4-27 七勇者結集
砂漠の迷宮を抜けた瞬間、カイルが一人で討ち破った嫉妬の魔王エルシードの居城は、静かに砂へと沈んでいった。
影魔法と古代魔法を駆使し、全力で戦い抜いたカイルの胸には、戦いの余韻とともに――“影の勇者”として歩む覚悟が深く刻まれていく。

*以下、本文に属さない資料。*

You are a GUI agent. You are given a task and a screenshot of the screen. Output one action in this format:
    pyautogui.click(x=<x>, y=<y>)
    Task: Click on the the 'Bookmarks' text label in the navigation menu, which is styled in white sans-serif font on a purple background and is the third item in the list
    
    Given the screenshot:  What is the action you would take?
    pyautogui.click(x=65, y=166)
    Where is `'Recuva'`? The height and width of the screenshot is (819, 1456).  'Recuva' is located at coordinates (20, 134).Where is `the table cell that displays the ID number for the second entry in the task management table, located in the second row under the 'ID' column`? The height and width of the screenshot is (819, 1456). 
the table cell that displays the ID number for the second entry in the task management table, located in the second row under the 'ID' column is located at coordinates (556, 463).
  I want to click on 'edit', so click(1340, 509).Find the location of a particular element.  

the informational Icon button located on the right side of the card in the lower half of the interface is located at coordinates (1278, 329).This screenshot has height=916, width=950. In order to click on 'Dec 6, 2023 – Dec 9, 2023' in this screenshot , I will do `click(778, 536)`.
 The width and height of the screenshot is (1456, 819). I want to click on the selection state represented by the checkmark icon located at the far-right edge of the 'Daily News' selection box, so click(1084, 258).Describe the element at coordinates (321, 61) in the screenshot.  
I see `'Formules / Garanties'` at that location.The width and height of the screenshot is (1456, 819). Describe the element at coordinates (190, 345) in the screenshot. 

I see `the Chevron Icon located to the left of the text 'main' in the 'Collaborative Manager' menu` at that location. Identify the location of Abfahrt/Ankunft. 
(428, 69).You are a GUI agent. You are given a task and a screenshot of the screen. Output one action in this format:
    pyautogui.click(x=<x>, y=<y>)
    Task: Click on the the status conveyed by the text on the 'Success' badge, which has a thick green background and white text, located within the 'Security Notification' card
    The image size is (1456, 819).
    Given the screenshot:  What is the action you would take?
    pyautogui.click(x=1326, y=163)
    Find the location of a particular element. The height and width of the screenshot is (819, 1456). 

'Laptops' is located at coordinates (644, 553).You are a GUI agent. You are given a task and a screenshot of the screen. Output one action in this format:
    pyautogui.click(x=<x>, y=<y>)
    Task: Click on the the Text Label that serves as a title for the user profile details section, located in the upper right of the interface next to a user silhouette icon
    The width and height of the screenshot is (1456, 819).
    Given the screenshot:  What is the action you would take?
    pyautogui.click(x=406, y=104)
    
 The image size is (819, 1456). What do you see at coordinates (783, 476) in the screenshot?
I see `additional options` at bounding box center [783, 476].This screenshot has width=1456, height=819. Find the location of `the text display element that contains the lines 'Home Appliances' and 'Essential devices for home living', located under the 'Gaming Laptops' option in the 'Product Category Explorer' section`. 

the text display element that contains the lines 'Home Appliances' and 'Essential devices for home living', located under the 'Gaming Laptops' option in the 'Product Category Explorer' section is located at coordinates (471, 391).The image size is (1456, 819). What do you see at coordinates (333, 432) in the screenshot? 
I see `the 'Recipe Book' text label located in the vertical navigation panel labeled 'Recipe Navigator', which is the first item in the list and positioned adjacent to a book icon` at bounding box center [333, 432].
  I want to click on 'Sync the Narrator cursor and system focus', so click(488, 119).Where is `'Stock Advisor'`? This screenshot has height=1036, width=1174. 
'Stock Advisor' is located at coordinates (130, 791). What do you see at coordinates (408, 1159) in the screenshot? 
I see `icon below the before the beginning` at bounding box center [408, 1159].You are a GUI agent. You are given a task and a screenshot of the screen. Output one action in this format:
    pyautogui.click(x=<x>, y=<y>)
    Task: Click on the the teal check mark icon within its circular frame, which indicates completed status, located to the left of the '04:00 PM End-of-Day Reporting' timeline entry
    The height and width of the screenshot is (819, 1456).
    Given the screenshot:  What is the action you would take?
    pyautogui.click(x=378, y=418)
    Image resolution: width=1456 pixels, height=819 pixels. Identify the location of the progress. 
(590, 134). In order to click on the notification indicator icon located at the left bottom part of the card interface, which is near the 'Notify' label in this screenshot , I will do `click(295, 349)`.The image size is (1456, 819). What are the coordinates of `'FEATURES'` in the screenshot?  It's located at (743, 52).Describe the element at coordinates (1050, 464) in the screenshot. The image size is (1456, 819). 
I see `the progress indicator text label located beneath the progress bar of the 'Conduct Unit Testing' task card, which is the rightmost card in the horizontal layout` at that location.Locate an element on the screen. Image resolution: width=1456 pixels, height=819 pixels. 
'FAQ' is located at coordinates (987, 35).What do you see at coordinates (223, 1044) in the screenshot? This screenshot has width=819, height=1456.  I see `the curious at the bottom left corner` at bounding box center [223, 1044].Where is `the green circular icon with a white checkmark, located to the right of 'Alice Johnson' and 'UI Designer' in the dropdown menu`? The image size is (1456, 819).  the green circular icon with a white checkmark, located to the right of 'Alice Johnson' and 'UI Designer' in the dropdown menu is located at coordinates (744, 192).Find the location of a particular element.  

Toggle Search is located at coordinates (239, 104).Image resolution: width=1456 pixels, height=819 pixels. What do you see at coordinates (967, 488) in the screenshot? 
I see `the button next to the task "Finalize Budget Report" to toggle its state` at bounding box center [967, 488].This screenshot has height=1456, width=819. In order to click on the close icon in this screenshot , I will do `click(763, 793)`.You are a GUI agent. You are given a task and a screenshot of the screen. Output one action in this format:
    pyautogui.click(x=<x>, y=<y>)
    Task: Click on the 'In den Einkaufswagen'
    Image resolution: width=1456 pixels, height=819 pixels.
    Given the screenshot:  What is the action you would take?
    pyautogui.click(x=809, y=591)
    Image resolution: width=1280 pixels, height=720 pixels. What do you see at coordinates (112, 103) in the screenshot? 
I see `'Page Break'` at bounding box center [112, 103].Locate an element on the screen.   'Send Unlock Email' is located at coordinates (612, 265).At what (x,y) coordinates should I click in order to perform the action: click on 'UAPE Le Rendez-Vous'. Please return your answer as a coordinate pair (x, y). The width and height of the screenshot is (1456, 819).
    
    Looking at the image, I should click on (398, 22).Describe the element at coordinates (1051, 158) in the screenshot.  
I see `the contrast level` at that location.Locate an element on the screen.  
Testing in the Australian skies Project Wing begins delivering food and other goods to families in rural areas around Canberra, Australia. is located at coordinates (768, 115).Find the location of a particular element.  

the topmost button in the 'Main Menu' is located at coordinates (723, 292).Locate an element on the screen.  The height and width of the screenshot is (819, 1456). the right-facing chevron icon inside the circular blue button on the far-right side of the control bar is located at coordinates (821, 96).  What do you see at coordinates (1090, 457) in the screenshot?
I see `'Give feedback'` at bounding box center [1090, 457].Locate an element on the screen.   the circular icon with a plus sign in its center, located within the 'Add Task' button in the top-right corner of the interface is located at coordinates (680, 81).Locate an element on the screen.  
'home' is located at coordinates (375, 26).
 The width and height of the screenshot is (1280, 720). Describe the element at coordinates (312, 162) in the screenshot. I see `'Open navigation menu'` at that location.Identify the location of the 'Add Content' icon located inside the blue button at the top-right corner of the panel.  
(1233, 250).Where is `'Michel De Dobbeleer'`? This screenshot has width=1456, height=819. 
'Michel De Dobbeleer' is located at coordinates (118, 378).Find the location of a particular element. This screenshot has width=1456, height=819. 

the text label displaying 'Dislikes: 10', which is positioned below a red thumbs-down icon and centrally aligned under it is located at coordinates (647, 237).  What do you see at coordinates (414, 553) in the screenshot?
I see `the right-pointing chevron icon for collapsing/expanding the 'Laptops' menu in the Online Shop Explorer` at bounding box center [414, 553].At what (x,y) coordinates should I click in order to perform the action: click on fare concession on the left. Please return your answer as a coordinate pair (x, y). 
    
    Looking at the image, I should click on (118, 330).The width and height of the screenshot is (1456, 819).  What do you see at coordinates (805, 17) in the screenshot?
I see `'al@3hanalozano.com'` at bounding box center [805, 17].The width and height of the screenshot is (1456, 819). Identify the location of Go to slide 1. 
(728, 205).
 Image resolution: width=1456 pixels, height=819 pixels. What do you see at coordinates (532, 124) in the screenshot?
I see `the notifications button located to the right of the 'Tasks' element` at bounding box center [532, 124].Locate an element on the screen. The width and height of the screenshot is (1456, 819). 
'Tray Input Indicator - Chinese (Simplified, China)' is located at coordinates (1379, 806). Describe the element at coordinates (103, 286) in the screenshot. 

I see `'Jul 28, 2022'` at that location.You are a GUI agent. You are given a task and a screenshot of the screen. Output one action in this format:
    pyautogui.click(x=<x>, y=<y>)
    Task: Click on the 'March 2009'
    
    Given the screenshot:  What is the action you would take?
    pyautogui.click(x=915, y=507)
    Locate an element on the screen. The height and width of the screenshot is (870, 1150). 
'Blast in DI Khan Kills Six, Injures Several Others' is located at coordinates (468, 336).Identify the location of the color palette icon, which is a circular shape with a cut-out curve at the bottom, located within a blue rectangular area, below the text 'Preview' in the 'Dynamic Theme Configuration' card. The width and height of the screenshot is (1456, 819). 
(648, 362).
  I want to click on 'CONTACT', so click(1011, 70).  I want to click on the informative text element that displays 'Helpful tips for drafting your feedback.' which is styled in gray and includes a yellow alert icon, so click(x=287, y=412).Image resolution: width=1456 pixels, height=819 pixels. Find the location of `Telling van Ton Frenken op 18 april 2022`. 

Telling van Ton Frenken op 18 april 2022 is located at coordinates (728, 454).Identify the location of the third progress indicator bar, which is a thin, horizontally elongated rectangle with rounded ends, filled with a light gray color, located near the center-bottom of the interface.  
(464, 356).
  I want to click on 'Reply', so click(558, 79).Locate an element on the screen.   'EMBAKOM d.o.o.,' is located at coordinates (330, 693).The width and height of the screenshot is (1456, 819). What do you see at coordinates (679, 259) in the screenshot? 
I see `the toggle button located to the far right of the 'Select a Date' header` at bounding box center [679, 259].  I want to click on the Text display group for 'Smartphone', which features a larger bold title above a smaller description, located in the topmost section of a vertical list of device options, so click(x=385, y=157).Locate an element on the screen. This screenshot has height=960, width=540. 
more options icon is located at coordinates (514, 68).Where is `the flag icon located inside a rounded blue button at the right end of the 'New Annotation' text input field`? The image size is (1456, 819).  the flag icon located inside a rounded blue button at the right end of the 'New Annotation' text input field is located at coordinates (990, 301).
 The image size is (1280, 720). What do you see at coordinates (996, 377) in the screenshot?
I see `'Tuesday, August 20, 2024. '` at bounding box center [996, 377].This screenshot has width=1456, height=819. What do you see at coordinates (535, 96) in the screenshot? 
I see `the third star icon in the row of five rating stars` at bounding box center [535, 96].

魔王が残した劣等感の影が消え、空気は清らかな光に満ちていった。
「……やっと、終わったのか」
低く呟き、砂を踏みしめるカイル。
背後では影の結界が静かにほどけ、迷宮の出口が陽光に照らされて開かれていく。
その光を見た瞬間、仲間たちの顔が脳裏に浮かんだ。
レンカの穏やかな微笑み。
ユーマの冷静な目。
レオンハルトの剣に宿る揺るぎない覚悟。
ミリアの真っ直ぐな眼差し。
――七勇者がそれぞれの力で辿ってきた軌跡が、鮮やかに蘇る。
◆
「カイル!」
砂漠の迷宮の入り口で、勇者支援連合の声が一斉に上がる。
カイルは自然と歩を早め、その輪の中へ入っていく。
「戻ったのか!」
俺は駆け寄り、全身で無事を確かめるように見つめた。
「……カイル、あなた……まさか、一人で?」
ミリアが息を弾ませ、驚きと安堵が入り混じった表情で問いかける。
カイルは少しだけ照れたように肩をすくめた。
「ああ。
エルシードは俺の影を映す魔王だった。
最初は押されっぱなしだったけど……逆に利用して、跳ね返した」
ミリアはしばらく言葉を失い、胸に込み上げるものを抑えるのがやっとだった。
「……カイル……本当に……影の勇者として覚醒したのね……」
その瞳には、涙がかすかに光っていた。
恐怖、不安、そして仲間を信じた気持ちが複雑に混ざり合っている。
カイルは小さく頷き、言葉を続ける。
「……でも、これで七勇者全員が揃ったんだな」
その声は静かだが、確かな力があった。
俺も深く頷く。
連合軍士官たちの視線が、七人揃った勇者たちに集まっていくのを感じる。
「七勇者が勢揃いしたとなれば……連合軍の士気は一気に上がるだろう」
ミリアはそっとカイルの肩に手を置き、戦い抜いた彼の強さと、無事帰ってきた喜びを噛み締める。
「本当に……よかった。
あなたが影で支えてくれたからこそ、私たちは七勇者としてここに立てたのよ」
カイルは照れくさそうに視線を返し、しかしまっすぐ言う。
「いや、俺も……みんなと一緒だったからここまで来られた。
比べたり、怯えたりするんじゃなくて……俺は俺として立てた。
これからも、全員で戦おう」
その時、連合軍の士官たちが一斉に歓声を上げた。
「七勇者、完全結集だと……!」
「これぞ真の勇者たち! 希望が戻ってきたぞ!」
老練な士官でさえ拳を握りしめ、自然と笑顔がこぼれる。
七勇者の揃い踏み――それは、連合軍全体にとって紛れもない“希望”の象徴だった。